Tanger aime se présenter comme la porte du nord de l’Afrique, un carrefour de civilisations, un territoire d’innovation et de rayonnement international. Pourtant, il suffit d’atterrir à l’aéroport Ibn Battouta pour que ce récit s’effondre. Littéralement. L’aérogare, en travaux perpétuels, est devenue le symbole d’une politique touristique mal pensée, d’un centralisme rigide et d’un mépris institutionnel envers une ville qui mérite bien mieux.
Nommé d’après le célèbre explorateur marocain, l’aéroport Ibn Battouta incarne aujourd’hui tout le contraire de son héritage : ni ouverture, ni aventure, ni connexion. C’est une infrastructure délabrée, sans vision ni services dignes. Un aéroport qui relie les grandes métropoles du monde… mais pas les autres villes du Maroc. Une absurdité logistique doublée d’un mépris profond pour les besoins de la population locale.

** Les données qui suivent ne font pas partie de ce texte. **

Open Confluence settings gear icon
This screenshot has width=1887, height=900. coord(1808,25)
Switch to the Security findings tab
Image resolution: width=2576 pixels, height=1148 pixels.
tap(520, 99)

Et pourtant, ce même aéroport est censé accueillir des milliers de voyageurs pour la Coupe d’Afrique des Nations en 2025. On le projette aussi comme plateforme majeure du Mondial 2030. Une ambition démesurée, face à une réalité sinistre: installations vétustes, machines hors service, chantiers ouverts sans fin, zone VIP fermée ou triste à pleurer, sécurité minimale. Ce n’est pas un terminal, c’est un labyrinthe en ruine. Et chaque passage devient une épreuve.
Mais ce qui fait le plus mal, c’est ce sentiment d’abandon. Le ministère du Transport gardien exclusif de la gestion de l’aéroport, interdit toute implication des autorités locales. Cette exclusion traduit une conception dépassée du développement territorial: centraliser les décisions, ignorer les réalités locales et priver les citoyens de leurs droits fondamentaux à la mobilité et à la participation.
Face à cela, Tanger se tait. Peu de voix s’élèvent pour dénoncer l’absurde. Et pourtant, le problème est clair : les habitants sont exclus de leur propre aéroport. Beaucoup ne peuvent s’y permettre de voyager, contraints de se tourner vers d’autres villes pour trouver des billets à prix accessibles. C’est un paradoxe cruel : l’infrastructure la plus stratégique de la région est inaccessible à ceux qui y vivent.
Dans un pays qui rêve d’attirer les projecteurs du monde, l’état de l’aéroport Ibn Battouta devrait alerter au plus haut niveau. Car si la vitrine est brisée, que dit cela du reste de la maison ?
Ibn Battouta rêvait de rapprocher les mondes. L’aéroport qui porte son nom les éloigne. Pas par accident. Peut-être même par intention.